8.2.1   Primo elemento: sintesi

La sintesi deve poter essere una parte a sé stante senza compromettere i risultati e le conclusioni/raccomandazioni (se incluse). La sintesi deve soddisfare gli stessi criteri di trasparenza, coerenza e simili validi per la relazione dettagliata. La sintesi deve includere almeno quanto segue:

i principali elementi dell’obiettivo e dell’ambito dello studio con le limitazioni e le ipotesi associate;

una descrizione del confine del sistema;

i principali risultati del profilo di utilizzo delle risorse e di emissioni e le componenti della valutazione di impatto dell’impronta ambientale, che devono essere presentati in modo tale da garantire l’uso adeguato delle informazioni;

gli eventuali miglioramenti ambientali rispetto a periodi precedenti;

dichiarazioni pertinenti sulla qualità dei dati, le ipotesi e i giudizi di valore;

una descrizione di ciò che è stato conseguito dallo studio, eventuali raccomandazioni formulate e conclusioni tratte;

una valutazione complessiva delle incertezze dei risultati.
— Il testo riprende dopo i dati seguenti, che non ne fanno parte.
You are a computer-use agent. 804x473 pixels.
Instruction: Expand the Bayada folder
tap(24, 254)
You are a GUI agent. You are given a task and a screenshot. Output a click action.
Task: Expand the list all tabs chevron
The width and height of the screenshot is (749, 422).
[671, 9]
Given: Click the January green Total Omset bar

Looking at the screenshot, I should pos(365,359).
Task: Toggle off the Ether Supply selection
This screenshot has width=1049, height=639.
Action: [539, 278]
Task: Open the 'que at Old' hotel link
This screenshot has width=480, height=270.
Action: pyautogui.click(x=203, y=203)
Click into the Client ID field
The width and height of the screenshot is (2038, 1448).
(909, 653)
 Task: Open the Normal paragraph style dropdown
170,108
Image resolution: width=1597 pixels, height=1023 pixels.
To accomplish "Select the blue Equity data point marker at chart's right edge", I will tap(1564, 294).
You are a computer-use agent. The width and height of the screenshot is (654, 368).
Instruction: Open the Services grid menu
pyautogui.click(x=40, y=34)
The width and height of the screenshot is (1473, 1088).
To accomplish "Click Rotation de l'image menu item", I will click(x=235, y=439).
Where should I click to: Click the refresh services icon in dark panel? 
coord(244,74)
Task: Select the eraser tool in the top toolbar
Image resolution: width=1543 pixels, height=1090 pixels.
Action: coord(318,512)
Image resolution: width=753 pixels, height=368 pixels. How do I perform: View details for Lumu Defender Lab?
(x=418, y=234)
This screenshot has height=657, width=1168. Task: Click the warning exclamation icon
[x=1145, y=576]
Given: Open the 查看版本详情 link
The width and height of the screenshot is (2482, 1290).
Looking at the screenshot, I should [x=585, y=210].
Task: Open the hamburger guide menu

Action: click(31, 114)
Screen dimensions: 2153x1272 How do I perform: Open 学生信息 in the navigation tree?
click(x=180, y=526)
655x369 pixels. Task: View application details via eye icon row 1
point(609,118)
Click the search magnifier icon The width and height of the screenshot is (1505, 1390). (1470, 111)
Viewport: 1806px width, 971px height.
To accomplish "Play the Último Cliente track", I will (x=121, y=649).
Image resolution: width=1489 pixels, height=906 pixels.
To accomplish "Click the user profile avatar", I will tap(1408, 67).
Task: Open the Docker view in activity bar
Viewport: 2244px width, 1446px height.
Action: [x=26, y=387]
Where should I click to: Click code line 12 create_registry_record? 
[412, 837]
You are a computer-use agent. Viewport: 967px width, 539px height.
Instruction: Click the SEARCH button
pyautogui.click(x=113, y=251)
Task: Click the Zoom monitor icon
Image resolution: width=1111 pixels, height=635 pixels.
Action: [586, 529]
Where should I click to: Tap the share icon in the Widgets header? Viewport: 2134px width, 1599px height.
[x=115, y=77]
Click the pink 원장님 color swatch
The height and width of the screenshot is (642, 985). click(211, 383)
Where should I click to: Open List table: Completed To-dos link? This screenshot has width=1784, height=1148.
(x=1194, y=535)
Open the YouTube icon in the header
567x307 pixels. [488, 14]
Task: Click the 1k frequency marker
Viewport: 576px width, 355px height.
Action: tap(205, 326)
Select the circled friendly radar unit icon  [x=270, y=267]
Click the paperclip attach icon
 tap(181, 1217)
8.2.2   Secondo elemento: relazione principale

La relazione principale (104) deve includere almeno le seguenti componenti:

Obiettivo dello studio:

Gli elementi obbligatori delle relazioni comprendono almeno quanto segue:

le applicazioni previste;

le limitazioni metodologiche o di categorie di impatto dell’impronta ambientale;

i motivi per cui si effettua lo studio;

i destinatari;

se lo studio deve essere utilizzato per confronti o per dichiarazioni comparative da divulgare al pubblico;

regole di categoria relative all’impronta ambientale di riferimento;

il committente dello studio.

Ambito dello studio:

L’ambito dello studio deve individuare il sistema analizzato nel dettaglio e il metodo generale utilizzato per stabilire i confini del sistema. L’ambito dello studio deve anche includere i requisiti in materia di qualità dei dati. Infine, l’ambito deve comprendere una descrizione dei metodi applicati per valutare i possibili impatti ambientali e delle categorie di impatto dell’impronta ambientale, dei metodi e dei criteri di normalizzazione e di ponderazione inclusi.

Gli elementi obbligatori delle relazioni comprendono almeno quanto segue:

unità di analisi e flusso di riferimento;

confini di sistema, comprese le omissioni delle fasi del ciclo di vita, esigenze in materia di dati o processi, quantificazione dell’energia e di flussi in entrata e in uscita di materiali, ipotesi relative a produzione di energia elettrica, uso e fasi di fine vita;

i motivi e il possibile significato di eventuali esclusioni;

tutte le ipotesi e i giudizi di valore, unitamente alle giustificazioni delle ipotesi formulate;

rappresentatività, adeguatezza e tipi/fonti dei dati e delle informazioni richiesti;

categorie di impatto dell’impronta ambientale, modelli e indicatori;

fattori di normalizzazione e ponderazione (se utilizzati);

trattamento di eventuali problemi di multifunzionalità incontrati nella modellazione.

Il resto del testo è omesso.